> **TASK STATEMENT**: Given the records underneath, please repeat exactly the lines from the line with "This screenshot has height=373, width=1562." through the line with "Click the orange Primeiros passos button", passing over any picture.

> **DATASET RECORDS**:
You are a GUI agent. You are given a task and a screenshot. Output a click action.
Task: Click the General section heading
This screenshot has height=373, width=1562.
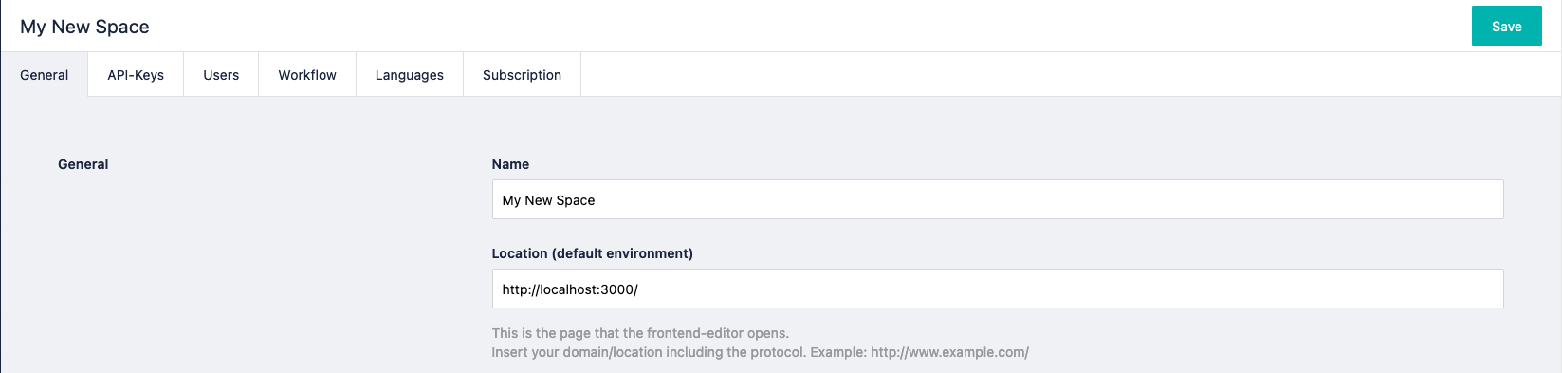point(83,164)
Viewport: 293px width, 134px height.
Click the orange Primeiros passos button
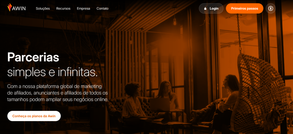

* * *

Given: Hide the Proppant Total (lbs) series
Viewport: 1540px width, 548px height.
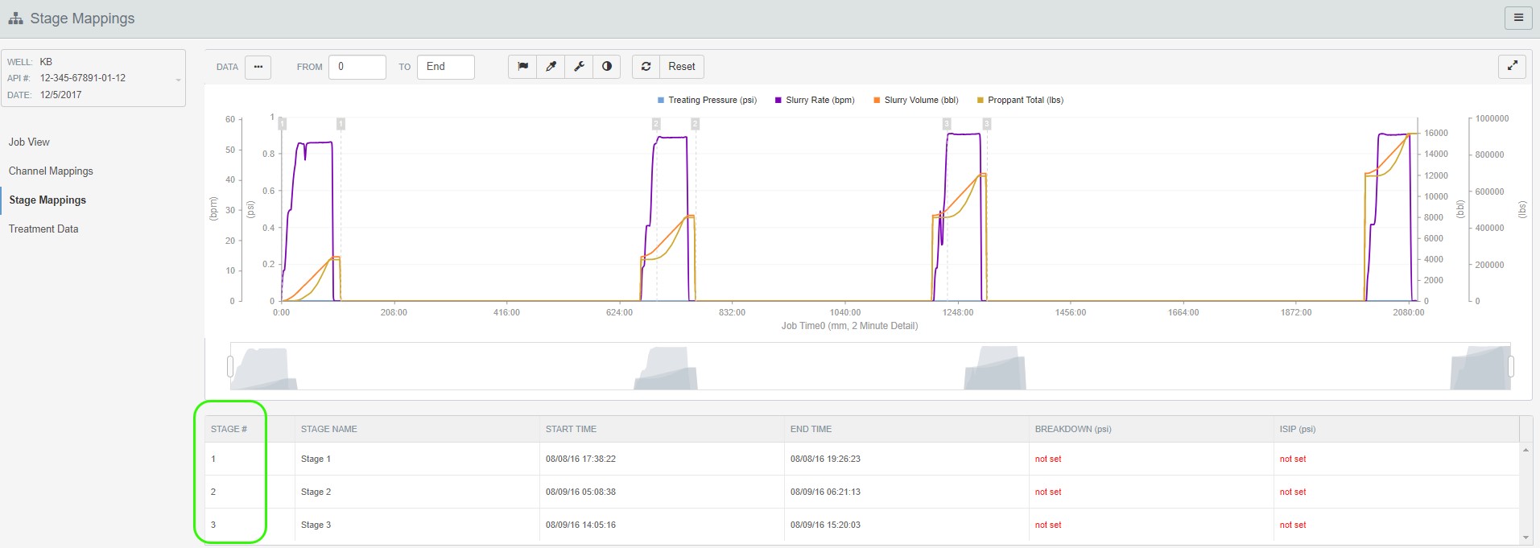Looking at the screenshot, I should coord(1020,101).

* * *

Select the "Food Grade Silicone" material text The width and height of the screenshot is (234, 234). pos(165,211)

> **WRITTEN ANSWER**:
This screenshot has height=373, width=1562.
point(83,164)
Viewport: 293px width, 134px height.
Click the orange Primeiros passos button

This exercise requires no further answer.